Um ano depois da vitória na Suécia, Djalma Santos trocou a Portuguesa de Desportos pelo Palmeiras. Continuou brilhando. Em 1962, na Copa do Mundo no Chile, já como titular indiscutível, sagrou-se bicampeão. Foi o que o impediu de, com 33 anos, “parar cedo” com o futebol profissional, como ele e o amigo Didi pretendiam. Didi realmente deu início ao seu processo de despedida, transferindo-se logo depois para jogar e ser técnico do Sport Cristal peruano. Djalma preferiu ficar. No ano seguinte, foi o único jogador brasileiro convocado para a seleção da Fifa que enfrentou a da Inglaterra, no velho Wembley, no amistoso comemorativo do centenário da The Football Association. A perspectiva de disputar mais uma Copa do Mundo, sua quarta, na mesma Inglaterra, em três anos depois, animou-o a continuar jogando pelo Palmeiras.

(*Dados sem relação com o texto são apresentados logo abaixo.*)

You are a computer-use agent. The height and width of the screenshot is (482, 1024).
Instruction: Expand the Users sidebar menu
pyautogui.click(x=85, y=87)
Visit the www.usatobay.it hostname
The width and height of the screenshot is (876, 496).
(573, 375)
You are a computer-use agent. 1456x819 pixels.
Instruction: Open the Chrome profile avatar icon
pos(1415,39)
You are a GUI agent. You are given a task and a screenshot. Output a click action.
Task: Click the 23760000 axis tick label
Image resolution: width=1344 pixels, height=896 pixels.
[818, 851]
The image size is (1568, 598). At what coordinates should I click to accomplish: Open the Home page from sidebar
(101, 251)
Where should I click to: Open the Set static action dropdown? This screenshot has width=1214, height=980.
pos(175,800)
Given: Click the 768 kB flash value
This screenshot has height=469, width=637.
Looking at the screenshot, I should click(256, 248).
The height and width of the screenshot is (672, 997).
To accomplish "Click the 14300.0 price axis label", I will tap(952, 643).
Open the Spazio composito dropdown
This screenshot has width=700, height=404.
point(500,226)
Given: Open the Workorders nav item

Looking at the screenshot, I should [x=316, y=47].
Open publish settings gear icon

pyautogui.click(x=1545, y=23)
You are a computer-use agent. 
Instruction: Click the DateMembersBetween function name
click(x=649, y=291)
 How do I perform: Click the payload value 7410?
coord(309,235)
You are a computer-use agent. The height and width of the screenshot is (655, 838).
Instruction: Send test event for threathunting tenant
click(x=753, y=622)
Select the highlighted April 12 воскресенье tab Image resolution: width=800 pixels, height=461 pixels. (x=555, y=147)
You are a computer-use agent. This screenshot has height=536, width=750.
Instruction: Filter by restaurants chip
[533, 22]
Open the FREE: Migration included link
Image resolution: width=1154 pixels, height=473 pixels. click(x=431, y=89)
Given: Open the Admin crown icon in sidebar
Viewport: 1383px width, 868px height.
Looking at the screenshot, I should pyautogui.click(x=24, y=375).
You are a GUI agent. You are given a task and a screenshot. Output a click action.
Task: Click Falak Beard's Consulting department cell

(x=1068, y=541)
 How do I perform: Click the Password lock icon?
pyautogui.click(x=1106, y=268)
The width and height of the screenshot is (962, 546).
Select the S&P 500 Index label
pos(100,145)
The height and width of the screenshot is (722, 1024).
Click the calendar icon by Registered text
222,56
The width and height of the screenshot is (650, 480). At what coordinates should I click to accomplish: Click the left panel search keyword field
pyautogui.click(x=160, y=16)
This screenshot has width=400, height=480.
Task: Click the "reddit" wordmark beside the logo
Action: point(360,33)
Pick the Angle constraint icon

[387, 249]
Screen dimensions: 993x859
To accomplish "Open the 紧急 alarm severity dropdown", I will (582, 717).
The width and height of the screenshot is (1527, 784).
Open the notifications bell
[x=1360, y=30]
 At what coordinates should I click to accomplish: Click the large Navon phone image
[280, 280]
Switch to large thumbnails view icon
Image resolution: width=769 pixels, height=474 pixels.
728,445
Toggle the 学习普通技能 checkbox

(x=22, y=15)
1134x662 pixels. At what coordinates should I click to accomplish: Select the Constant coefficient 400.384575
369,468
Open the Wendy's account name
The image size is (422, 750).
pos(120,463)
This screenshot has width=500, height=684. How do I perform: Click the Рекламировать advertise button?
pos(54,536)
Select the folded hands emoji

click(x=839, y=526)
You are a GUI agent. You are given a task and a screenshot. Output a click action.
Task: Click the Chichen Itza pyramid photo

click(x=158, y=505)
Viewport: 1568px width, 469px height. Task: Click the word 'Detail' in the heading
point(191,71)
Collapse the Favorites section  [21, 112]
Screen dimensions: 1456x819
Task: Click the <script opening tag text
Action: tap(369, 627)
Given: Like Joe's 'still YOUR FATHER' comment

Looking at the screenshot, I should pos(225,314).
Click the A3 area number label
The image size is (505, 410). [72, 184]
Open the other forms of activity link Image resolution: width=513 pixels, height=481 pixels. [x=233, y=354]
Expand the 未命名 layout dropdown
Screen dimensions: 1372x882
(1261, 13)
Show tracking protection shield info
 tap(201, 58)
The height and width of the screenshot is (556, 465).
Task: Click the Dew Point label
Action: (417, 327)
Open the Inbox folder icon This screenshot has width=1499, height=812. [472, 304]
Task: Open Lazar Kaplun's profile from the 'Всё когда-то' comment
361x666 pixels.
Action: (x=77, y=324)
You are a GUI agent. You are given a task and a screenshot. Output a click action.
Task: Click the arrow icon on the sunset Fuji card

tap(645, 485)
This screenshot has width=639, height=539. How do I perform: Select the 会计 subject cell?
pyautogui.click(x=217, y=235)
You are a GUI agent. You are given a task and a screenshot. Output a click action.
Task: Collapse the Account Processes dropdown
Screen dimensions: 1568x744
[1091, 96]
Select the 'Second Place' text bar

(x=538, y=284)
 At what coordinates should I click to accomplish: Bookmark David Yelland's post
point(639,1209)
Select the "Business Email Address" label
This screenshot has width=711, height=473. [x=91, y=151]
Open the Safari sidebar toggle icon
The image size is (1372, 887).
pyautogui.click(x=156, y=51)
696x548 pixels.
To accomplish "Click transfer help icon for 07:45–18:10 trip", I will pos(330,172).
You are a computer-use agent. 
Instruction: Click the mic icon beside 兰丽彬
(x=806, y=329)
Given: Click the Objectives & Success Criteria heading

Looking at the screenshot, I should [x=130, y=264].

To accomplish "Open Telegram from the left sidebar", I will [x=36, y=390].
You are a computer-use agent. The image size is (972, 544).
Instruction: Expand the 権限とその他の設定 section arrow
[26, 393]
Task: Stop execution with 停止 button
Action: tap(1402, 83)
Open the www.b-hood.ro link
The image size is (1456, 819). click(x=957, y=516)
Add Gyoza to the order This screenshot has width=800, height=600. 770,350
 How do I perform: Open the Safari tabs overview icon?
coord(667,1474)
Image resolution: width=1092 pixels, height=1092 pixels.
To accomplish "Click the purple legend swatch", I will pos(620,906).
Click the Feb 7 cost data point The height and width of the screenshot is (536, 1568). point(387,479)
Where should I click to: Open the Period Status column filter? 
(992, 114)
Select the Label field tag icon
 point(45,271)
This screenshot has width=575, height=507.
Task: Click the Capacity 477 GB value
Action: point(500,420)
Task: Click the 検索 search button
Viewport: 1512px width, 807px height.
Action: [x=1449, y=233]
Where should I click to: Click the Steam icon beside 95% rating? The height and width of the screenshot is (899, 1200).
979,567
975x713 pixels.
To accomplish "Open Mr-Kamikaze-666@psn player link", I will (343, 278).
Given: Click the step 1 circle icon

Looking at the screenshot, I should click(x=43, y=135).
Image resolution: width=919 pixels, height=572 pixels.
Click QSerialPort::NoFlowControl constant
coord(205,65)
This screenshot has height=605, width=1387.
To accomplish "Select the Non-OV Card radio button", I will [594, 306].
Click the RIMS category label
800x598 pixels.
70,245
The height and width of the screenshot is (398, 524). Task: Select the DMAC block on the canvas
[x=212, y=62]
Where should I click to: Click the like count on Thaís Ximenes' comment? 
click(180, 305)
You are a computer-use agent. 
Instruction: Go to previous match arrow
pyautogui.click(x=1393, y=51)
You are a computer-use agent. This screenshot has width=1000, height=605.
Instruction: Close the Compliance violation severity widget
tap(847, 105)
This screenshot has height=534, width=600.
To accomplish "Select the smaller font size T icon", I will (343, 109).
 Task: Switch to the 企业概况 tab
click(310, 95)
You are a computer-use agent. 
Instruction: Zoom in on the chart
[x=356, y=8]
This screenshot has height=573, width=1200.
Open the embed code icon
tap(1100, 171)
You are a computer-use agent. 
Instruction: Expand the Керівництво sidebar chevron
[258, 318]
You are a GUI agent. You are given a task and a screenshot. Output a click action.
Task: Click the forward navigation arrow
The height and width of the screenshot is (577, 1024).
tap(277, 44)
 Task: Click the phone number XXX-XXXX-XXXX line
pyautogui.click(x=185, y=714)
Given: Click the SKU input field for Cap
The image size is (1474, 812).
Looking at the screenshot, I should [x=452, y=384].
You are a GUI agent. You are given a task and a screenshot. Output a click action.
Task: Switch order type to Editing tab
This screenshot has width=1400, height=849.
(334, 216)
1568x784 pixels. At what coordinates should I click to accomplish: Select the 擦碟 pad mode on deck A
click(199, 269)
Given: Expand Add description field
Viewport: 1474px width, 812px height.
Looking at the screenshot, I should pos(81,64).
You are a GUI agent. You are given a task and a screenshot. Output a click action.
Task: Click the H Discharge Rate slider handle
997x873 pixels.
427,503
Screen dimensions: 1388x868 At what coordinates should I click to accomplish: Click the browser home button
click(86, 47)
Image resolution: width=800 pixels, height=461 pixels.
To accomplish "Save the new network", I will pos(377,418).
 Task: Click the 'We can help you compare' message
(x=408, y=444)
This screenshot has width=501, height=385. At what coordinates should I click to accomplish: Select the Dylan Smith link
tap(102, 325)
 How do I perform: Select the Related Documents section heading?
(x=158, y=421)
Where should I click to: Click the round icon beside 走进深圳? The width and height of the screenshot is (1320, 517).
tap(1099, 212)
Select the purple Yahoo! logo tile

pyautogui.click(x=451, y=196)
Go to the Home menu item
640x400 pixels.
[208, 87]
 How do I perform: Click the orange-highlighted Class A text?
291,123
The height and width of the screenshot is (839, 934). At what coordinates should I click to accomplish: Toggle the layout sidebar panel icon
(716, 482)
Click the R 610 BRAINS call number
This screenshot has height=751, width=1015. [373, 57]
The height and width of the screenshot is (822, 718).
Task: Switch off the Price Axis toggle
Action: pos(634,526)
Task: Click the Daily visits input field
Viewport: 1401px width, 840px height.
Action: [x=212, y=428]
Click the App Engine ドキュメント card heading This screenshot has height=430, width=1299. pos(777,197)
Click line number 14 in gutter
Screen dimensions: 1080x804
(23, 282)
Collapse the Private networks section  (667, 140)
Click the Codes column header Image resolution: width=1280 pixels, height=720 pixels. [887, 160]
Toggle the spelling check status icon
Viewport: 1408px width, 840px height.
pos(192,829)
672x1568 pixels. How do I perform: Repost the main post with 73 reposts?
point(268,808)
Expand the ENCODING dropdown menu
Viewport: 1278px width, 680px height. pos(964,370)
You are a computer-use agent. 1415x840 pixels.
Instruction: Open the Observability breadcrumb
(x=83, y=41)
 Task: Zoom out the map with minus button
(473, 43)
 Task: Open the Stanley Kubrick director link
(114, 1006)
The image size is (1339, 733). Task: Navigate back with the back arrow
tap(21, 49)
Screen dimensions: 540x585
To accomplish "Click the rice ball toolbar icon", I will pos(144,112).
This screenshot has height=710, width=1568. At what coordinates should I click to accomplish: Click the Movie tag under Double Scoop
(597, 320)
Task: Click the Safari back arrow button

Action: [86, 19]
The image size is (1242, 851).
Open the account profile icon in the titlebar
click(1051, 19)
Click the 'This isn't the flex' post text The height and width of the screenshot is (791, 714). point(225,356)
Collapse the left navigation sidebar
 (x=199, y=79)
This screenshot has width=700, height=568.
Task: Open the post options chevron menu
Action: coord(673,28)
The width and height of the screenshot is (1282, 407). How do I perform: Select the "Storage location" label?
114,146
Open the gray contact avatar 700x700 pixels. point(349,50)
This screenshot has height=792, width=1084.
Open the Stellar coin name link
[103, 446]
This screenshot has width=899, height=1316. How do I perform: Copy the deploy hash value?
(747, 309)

A Copa do Mundo de 1966 foi, em vários sentidos, um grande equívoco. Para alguns jogadores jovens, o fim prematuro. Para outros também jovens, uma ameaça de que talvez nunca mais vestissem a camisa da seleção. E para veteranos campeões, como Gilmar, Bellini e Djalma Santos, o adeus que eles não mereciam. Nenhum deles tinha condições, técnicas e físicas, para repetir as atuaões nas duas Copas do Mundo anterioes, numa competição que marcaria o sucesso do chamado “futebol-força”, não por acaso praticado pelas duas equipes que chegariam à final: Inglaterra e Alemanha.

Djalma Santos, jogador que sempre se cuidou, só se afastou da bola quando não pôde mais acompanhar o embalo dos pontas que deveria marcar. Em 1969, foi atuar pelo Atlético Paranaense, driblando mais uma vez o tempo e aquela ideia que chegou a dividir com Didi. Tinha 41 anos quando guardou as chuteiras para sempre.